━━━━━ SUPPLIED ENTRIES ━━━━━

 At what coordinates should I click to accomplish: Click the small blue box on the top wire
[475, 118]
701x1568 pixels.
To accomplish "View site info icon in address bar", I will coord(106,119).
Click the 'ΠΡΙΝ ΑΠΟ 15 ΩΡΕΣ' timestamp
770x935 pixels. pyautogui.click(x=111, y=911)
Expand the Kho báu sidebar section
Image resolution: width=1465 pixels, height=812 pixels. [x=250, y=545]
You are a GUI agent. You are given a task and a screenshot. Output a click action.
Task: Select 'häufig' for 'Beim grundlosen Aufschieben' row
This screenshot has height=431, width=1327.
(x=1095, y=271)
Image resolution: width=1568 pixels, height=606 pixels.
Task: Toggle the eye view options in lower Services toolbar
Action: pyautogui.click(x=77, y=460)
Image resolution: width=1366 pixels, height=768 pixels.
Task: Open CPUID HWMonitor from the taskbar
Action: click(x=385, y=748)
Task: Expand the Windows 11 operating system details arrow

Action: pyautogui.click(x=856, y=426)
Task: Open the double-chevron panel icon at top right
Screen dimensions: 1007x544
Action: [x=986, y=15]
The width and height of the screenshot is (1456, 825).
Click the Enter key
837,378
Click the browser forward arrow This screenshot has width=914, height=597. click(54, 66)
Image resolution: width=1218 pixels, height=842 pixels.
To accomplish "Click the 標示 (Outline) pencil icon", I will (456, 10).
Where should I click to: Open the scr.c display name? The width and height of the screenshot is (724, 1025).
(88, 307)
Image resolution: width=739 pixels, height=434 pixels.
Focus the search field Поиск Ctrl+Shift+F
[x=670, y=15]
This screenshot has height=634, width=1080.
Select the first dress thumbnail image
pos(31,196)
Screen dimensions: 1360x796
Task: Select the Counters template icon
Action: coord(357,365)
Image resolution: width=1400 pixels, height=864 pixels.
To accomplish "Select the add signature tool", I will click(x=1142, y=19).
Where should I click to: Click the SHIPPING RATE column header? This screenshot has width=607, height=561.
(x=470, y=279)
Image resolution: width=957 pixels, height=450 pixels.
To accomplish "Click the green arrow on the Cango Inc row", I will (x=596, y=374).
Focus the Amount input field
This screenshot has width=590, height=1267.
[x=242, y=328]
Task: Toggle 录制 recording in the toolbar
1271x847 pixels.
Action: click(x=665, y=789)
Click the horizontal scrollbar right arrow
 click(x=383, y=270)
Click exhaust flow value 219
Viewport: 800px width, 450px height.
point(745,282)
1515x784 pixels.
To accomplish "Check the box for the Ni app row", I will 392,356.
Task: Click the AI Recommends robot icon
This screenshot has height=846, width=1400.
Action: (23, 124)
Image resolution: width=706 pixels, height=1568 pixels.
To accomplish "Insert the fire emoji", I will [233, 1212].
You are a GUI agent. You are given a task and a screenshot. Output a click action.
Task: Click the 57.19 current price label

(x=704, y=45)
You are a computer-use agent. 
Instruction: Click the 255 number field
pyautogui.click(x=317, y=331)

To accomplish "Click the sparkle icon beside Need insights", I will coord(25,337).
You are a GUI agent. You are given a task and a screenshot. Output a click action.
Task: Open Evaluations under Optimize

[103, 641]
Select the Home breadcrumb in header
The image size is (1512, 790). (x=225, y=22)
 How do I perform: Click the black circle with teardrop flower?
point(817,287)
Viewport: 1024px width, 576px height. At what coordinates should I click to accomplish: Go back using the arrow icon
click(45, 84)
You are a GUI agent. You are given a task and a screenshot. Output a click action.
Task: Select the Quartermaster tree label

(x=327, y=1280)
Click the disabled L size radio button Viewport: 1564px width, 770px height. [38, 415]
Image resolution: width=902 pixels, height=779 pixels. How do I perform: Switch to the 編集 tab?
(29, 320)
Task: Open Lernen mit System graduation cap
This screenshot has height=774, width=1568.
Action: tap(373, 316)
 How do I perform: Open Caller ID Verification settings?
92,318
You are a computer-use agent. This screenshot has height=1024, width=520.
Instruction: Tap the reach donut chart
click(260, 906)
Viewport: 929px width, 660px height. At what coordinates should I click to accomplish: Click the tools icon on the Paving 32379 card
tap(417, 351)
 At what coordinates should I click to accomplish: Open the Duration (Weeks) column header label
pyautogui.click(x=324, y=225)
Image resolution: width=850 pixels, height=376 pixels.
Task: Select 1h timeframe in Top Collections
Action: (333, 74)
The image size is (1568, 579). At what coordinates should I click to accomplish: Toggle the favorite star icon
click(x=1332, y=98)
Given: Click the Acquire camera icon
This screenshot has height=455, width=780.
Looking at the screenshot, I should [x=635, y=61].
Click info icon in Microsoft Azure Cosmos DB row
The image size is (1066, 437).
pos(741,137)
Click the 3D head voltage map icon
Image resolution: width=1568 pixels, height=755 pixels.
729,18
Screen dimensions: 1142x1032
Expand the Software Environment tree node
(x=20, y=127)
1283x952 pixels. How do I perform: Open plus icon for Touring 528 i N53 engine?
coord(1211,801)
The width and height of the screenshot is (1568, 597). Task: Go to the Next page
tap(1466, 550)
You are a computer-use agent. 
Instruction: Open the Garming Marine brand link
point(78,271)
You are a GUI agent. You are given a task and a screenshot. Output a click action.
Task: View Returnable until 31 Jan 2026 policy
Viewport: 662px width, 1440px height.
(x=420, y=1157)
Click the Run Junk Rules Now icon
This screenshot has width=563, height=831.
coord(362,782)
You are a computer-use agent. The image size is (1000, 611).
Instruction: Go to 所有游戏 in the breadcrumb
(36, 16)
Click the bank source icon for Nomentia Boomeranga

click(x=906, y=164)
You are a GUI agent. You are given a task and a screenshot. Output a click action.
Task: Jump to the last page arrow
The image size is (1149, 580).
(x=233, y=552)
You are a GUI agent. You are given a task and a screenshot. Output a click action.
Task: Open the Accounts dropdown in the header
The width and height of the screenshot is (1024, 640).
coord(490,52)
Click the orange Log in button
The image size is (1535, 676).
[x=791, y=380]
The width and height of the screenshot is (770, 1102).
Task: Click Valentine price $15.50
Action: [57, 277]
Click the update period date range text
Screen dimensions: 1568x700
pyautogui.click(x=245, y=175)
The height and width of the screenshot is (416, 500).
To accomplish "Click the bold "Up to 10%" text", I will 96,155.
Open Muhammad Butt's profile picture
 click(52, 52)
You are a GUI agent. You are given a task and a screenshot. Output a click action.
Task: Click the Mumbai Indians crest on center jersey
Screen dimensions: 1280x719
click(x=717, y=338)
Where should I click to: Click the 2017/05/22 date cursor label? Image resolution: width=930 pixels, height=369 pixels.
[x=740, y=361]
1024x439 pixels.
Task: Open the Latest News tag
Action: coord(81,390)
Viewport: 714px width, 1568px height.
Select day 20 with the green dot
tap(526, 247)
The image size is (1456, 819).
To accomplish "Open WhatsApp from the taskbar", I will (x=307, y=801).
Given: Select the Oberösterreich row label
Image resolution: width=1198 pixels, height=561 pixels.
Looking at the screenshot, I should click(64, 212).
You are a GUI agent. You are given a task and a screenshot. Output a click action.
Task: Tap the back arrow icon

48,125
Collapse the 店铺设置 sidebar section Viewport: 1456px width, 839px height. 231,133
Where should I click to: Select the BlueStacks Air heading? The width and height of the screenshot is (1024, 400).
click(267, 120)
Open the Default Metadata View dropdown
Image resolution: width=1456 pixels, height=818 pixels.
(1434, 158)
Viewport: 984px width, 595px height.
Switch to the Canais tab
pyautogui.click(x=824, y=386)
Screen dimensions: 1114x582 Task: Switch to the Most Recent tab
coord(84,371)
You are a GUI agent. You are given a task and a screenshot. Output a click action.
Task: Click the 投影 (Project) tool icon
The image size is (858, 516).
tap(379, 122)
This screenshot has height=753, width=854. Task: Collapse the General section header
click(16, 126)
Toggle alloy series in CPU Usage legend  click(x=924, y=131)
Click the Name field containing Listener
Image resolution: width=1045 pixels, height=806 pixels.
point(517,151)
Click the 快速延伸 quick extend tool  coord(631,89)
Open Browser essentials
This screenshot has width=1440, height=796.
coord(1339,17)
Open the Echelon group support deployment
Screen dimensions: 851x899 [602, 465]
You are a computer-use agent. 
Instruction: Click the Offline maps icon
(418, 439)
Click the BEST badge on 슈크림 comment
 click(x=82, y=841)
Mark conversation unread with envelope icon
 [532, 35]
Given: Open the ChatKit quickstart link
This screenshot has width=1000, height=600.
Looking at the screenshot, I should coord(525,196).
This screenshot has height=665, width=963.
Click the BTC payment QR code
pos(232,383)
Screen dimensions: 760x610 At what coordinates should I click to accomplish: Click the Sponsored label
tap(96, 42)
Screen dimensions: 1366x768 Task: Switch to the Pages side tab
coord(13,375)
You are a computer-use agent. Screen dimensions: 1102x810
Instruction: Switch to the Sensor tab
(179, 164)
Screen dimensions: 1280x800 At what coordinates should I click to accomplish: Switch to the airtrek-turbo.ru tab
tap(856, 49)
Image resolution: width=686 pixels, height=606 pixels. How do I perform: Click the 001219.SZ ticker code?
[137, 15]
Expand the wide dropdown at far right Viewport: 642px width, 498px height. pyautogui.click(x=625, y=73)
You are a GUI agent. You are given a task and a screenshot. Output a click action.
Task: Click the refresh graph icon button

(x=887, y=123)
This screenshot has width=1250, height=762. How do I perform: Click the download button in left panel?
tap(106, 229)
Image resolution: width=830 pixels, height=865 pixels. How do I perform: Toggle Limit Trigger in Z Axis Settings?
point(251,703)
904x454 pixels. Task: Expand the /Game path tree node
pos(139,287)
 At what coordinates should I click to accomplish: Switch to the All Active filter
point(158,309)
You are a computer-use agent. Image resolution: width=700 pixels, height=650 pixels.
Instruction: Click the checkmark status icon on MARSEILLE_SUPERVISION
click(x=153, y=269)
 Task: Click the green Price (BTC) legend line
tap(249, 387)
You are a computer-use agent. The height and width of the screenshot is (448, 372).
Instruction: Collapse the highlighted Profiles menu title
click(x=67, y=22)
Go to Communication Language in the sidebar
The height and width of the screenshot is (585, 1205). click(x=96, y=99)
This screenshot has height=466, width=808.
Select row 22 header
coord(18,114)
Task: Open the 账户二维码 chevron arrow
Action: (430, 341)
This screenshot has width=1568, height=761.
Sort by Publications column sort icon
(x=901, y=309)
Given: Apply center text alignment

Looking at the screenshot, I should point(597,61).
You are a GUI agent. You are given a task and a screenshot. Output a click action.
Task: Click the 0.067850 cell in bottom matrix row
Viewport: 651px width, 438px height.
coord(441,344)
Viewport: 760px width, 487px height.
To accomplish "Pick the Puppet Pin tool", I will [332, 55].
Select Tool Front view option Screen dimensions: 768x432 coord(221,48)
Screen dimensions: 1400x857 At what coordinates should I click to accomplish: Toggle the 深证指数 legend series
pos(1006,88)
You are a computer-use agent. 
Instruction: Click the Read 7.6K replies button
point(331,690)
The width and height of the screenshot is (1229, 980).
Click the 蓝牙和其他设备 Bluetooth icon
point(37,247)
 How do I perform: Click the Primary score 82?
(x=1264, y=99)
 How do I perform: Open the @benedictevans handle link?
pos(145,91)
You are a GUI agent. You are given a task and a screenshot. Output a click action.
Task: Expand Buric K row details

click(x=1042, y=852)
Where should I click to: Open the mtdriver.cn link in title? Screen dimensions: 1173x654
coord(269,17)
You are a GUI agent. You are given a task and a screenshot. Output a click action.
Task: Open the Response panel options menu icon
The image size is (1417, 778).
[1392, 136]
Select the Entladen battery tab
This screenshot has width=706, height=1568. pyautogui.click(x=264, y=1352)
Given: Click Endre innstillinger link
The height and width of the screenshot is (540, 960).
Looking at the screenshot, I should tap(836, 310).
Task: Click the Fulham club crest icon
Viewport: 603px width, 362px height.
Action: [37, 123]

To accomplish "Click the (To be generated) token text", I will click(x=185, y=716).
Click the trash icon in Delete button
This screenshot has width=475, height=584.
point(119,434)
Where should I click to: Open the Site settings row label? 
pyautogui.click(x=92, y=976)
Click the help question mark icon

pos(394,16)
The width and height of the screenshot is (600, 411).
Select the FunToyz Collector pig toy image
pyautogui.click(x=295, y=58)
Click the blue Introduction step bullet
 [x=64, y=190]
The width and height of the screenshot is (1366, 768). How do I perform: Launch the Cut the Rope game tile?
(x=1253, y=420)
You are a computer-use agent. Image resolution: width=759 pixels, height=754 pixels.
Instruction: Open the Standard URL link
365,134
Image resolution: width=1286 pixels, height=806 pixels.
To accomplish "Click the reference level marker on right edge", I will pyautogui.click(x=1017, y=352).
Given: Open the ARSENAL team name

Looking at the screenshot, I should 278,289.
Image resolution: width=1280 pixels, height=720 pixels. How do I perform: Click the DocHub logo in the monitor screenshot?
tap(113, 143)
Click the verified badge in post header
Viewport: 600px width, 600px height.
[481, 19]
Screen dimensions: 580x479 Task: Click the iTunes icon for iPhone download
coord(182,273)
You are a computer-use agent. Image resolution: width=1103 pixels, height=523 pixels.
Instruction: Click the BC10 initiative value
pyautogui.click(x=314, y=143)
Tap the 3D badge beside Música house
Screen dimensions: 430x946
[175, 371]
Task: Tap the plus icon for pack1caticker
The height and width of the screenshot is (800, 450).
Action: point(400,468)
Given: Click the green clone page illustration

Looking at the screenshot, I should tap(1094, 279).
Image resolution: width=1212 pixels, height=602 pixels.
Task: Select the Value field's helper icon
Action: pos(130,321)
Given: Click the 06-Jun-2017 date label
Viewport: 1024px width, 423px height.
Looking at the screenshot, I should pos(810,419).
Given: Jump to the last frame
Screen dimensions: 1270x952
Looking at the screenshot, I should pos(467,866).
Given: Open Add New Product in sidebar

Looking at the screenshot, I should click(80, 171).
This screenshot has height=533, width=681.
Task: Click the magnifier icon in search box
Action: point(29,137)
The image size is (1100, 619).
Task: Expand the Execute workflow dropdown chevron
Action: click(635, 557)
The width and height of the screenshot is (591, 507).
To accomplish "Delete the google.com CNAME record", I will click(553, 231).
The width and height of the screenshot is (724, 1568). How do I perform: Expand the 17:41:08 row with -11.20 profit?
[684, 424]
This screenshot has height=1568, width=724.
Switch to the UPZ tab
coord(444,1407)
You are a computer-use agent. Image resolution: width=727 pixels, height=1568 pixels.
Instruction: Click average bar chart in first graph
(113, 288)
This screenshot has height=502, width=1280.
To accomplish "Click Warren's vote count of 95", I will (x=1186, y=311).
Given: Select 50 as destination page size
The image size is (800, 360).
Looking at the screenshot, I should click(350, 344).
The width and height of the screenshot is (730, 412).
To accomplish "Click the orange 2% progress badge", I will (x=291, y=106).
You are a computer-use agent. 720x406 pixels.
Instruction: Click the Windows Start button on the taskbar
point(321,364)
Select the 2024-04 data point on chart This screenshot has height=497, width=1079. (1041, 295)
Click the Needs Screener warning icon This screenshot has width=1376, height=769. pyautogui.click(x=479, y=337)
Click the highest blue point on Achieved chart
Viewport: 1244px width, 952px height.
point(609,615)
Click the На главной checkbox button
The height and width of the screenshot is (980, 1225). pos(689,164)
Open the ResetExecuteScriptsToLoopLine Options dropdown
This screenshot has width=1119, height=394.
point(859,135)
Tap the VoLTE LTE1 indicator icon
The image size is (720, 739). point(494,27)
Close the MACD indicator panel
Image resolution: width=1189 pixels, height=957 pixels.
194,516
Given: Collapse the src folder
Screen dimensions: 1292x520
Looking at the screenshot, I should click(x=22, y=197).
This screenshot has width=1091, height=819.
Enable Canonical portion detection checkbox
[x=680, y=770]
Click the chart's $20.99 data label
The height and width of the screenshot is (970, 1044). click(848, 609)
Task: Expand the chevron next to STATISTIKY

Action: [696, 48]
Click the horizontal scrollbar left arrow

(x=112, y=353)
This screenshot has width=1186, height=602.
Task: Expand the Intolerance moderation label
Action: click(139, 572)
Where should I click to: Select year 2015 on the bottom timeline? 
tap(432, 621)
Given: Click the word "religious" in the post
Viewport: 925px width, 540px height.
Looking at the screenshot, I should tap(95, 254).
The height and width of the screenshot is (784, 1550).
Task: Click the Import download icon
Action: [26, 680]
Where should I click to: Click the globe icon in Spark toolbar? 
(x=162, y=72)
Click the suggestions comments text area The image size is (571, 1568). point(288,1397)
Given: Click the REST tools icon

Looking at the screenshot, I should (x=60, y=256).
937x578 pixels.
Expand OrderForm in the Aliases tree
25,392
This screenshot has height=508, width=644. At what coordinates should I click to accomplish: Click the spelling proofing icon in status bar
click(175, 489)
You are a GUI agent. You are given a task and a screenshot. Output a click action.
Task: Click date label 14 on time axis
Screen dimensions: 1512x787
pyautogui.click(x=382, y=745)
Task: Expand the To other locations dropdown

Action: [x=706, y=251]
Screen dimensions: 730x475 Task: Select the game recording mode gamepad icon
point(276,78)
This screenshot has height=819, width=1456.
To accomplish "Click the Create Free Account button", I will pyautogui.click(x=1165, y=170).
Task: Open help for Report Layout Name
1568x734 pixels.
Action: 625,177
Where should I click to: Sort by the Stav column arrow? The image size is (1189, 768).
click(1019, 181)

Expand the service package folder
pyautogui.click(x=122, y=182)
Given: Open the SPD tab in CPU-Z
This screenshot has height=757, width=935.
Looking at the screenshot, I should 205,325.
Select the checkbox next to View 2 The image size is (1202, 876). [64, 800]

━━━━━

Copy all lines above containing the string "info".

> **YOUR RESPONSE**:
To accomplish "View site info icon in address bar", I will coord(106,119).
Click info icon in Microsoft Azure Cosmos DB row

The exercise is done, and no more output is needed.